WHAT TO DO:
The answer must be every line of the records below that contains the word "Viewport", copied out.

RECORDS PROVIDED:
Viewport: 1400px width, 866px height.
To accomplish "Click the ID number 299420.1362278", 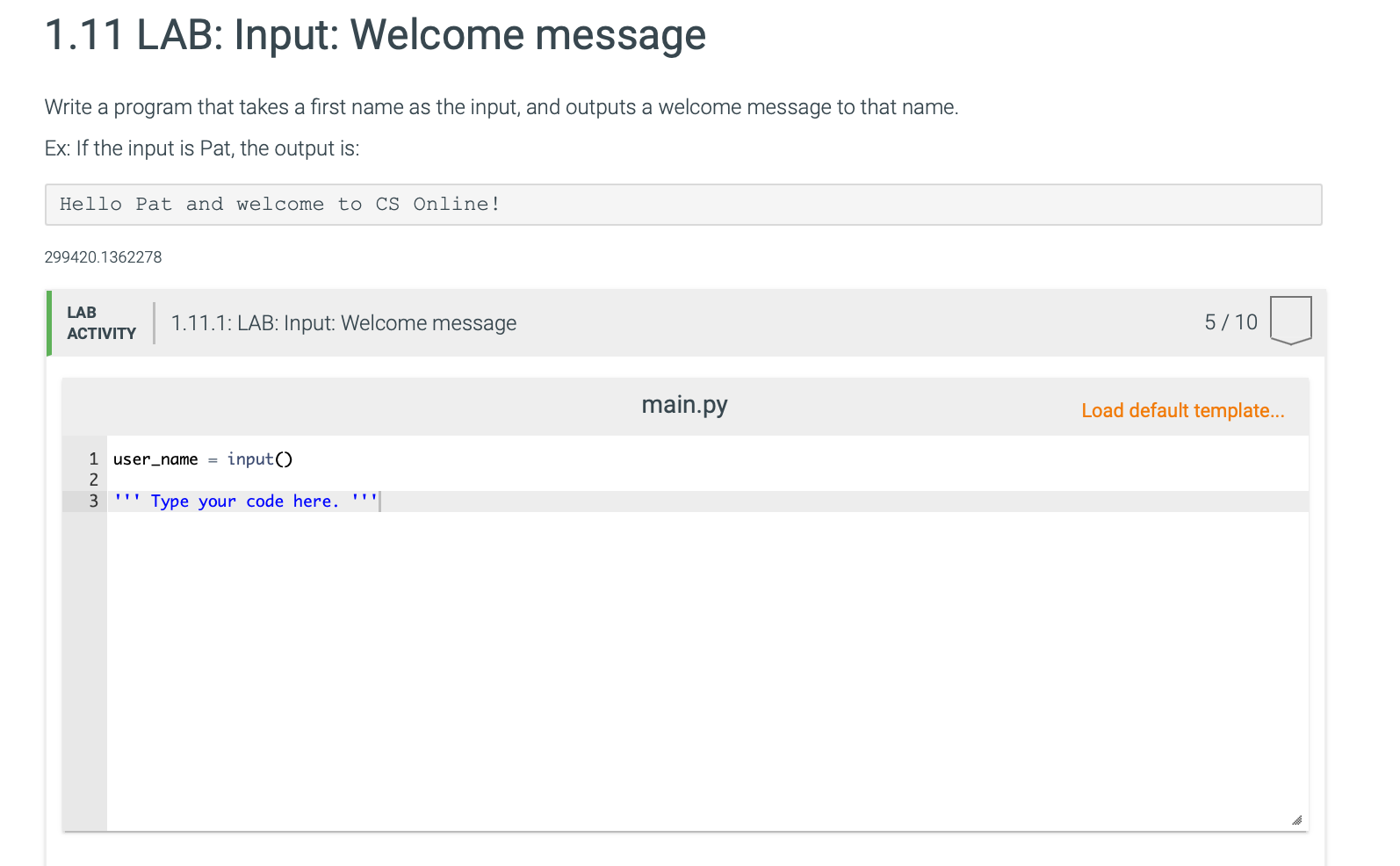I will pos(103,257).
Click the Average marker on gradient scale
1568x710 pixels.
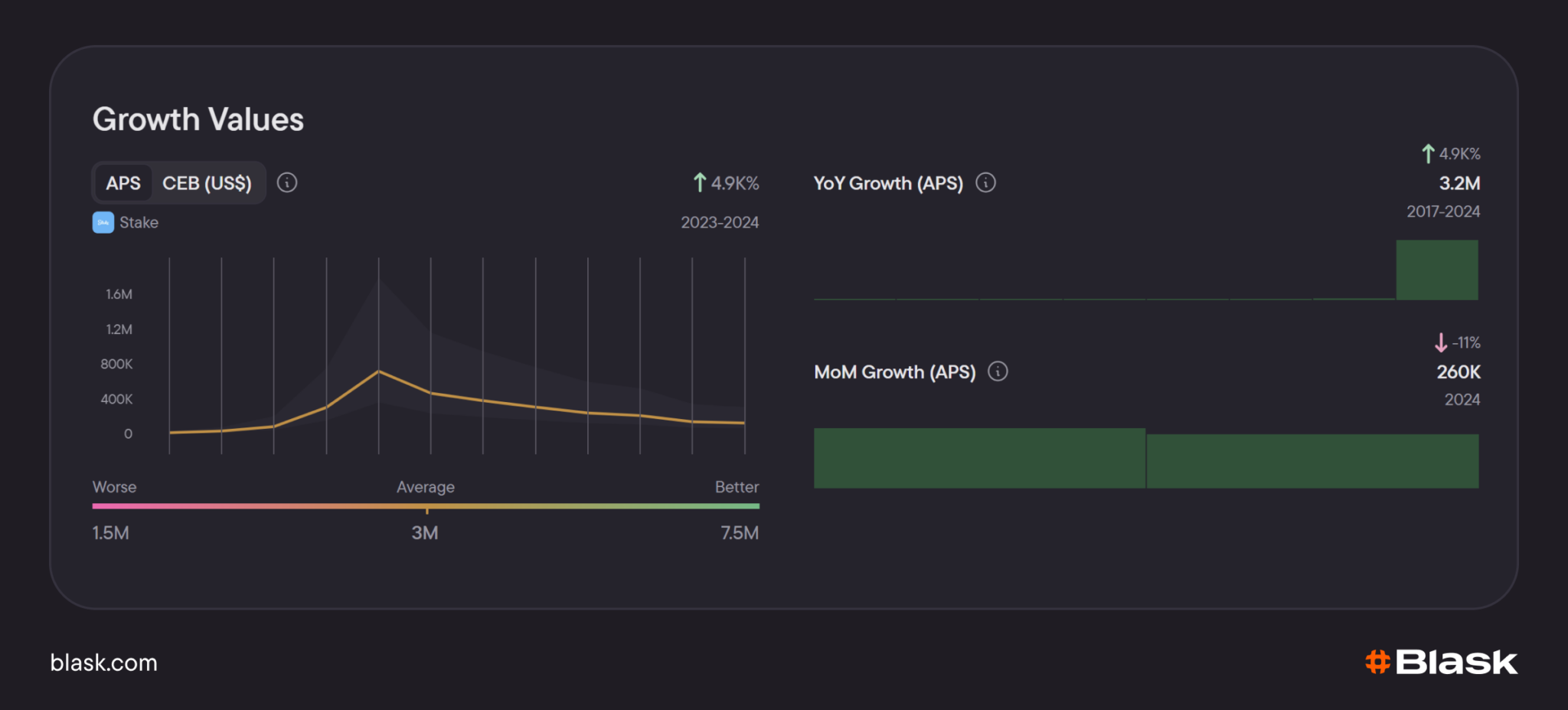click(426, 507)
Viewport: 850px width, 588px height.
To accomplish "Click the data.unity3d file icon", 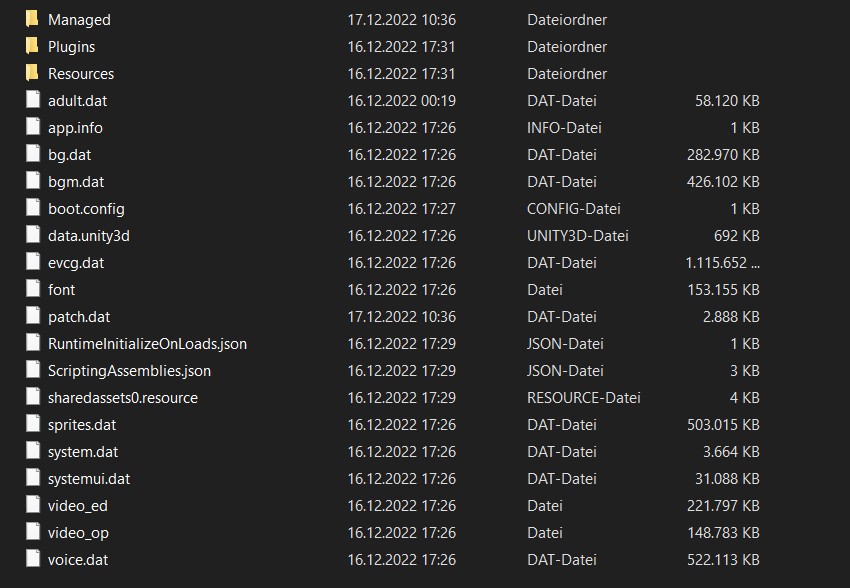I will point(32,235).
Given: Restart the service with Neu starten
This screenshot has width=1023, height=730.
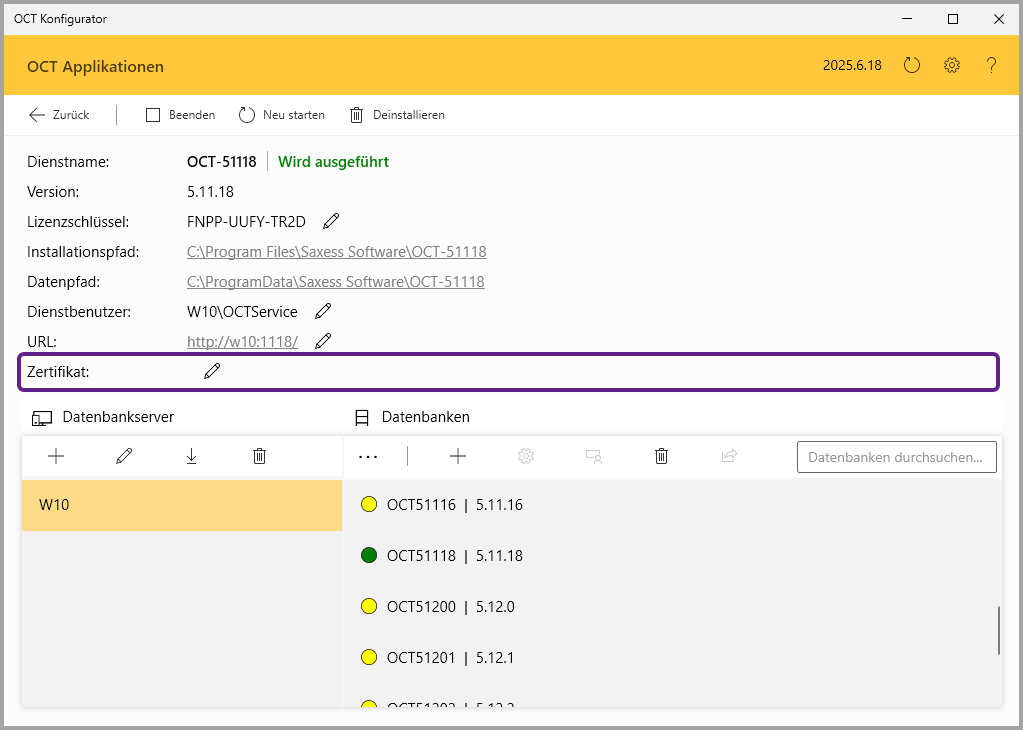Looking at the screenshot, I should [281, 115].
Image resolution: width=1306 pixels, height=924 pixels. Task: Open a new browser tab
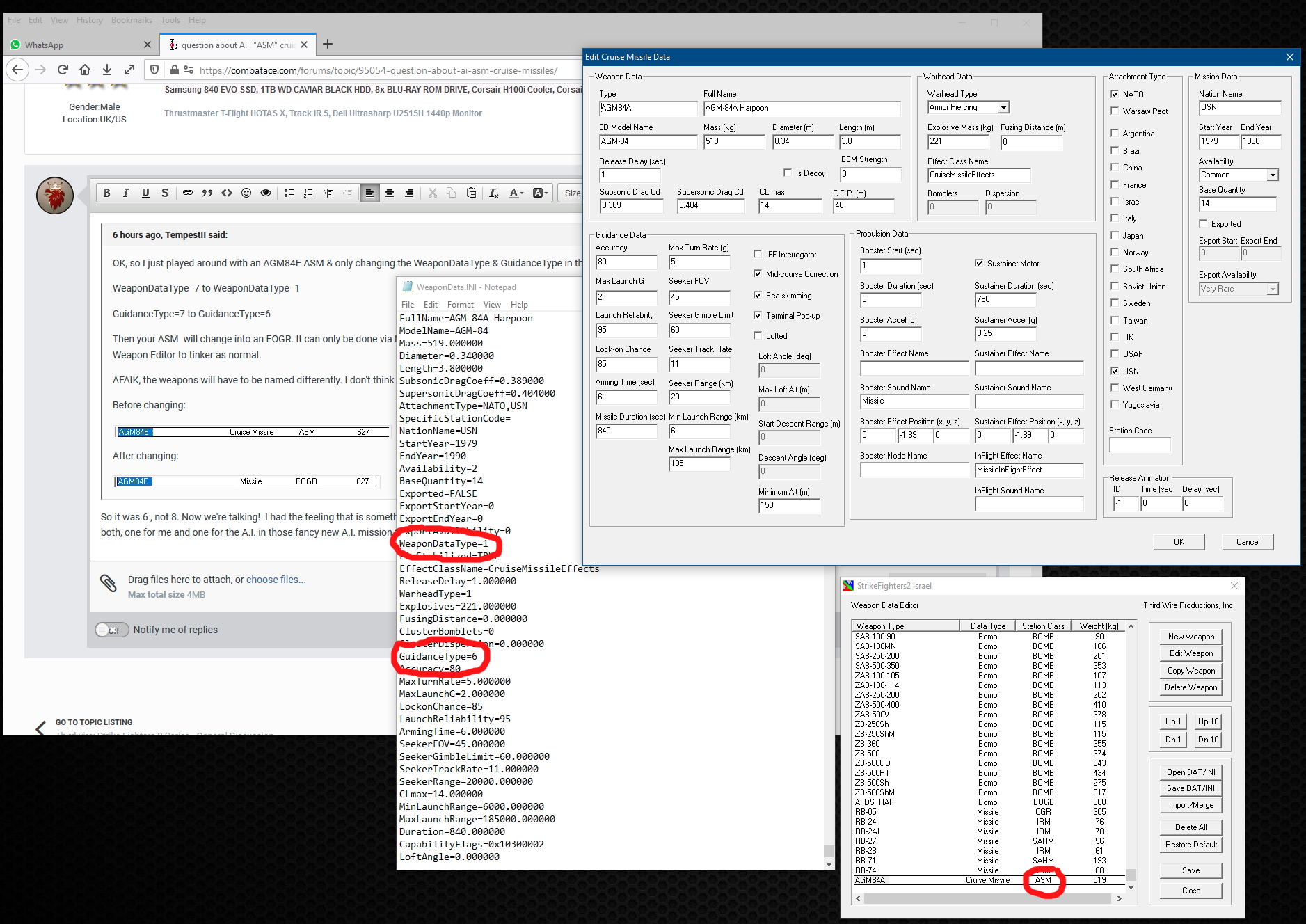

PROBLEM SOLUTION:
Viewport: 1400px width, 866px height.
Viewport: 850px width, 588px height.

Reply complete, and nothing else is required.